Con información de El Universal
CIUDAD DE MÉXICO.— Concebido originalmente como el megaproyecto estratégico para revivir el Istmo de Tehuantepec y hacer competencia comercial al Canal de Panamá, el Tren Interoceánico atraviesa una severa crisis financiera y operativa.
Con un costo global que se disparó hasta los 62 mil millones de pesos —triplicando la proyección inicial de 20 mil millones—, el sistema gestionado por la Secretaría de Marina (Semar) opera hoy con un nivel de autosuficiencia casi nulo, dependiendo en un 97% de subsidios otorgados por el erario federal para solventar sus gastos cotidianos.
De acuerdo con registros de la Secretaría de Hacienda y Crédito Público (SHCP), las operaciones comerciales operadas a través de la empresa estatal Ferrocarril del Istmo de Tehuantepec (FIT) no han alcanzado el impacto proyectado.
Desde el arranque de sus operaciones a finales de 2023 hasta la fecha, el sistema tan solo registra 13 clientes corporativos fijos —entre ellos Cemex y ADN Energía— y ha movilizado 1.1 millones de toneladas de mercancía, cifra marginal en comparación con empresas privadas como Ferromex, que trasladan más de 60 millones de toneladas al año.
En materia de pasajeros, la demanda se mantiene en un promedio de apenas 5 mil usuarios al mes.
Ante la escasa captación de ingresos propios, la SHCP implementó un severo ajuste presupuestal reduciendo las asignaciones al proyecto de manera drástica.
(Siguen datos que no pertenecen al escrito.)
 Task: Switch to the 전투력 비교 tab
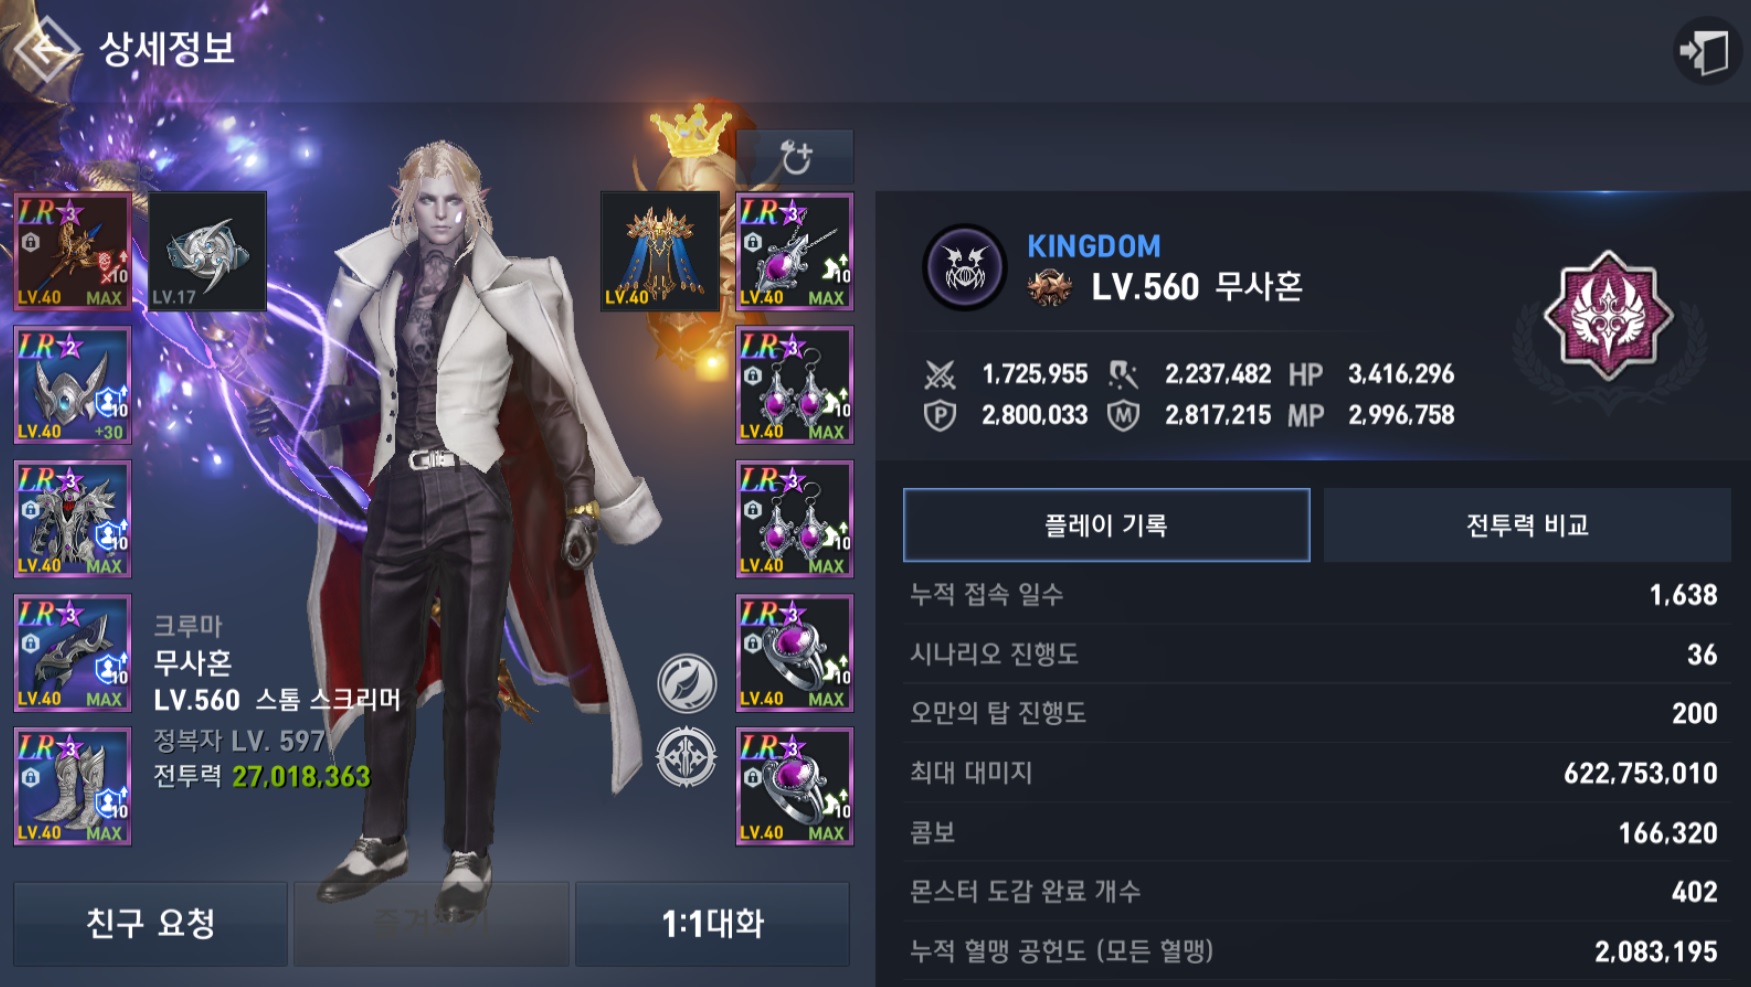[1527, 525]
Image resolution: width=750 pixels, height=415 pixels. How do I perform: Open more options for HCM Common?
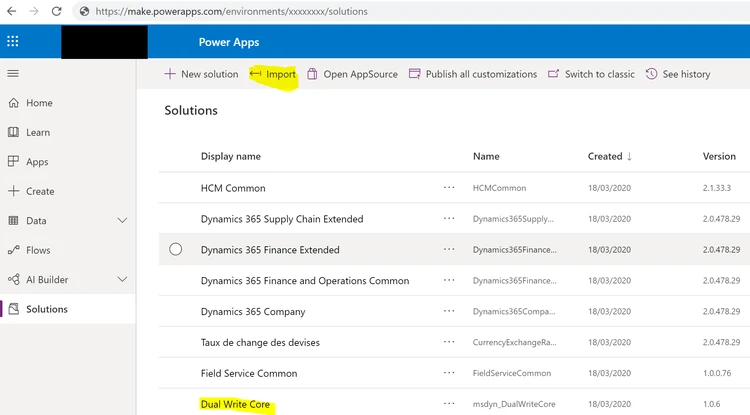point(449,187)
No obstante, especialistas y académicos advierten que la falta de mantenimiento producto de los recortes, sumada a fallas de origen —como el uso de locomotoras y vagones de entre 20 y 40 años de antigüedad, un trazo ferroviario con curvas pronunciadas sobre suelos blandos y deficiencias en el balastro—, ya provocó graves incidentes operativos.
Entre ellos destaca un descarrilamiento en la zona centro de Oaxaca que dejó un saldo de 14 muertos y más de 100 heridos, además de mantener cerrada por ocho meses la estación de Salina Cruz.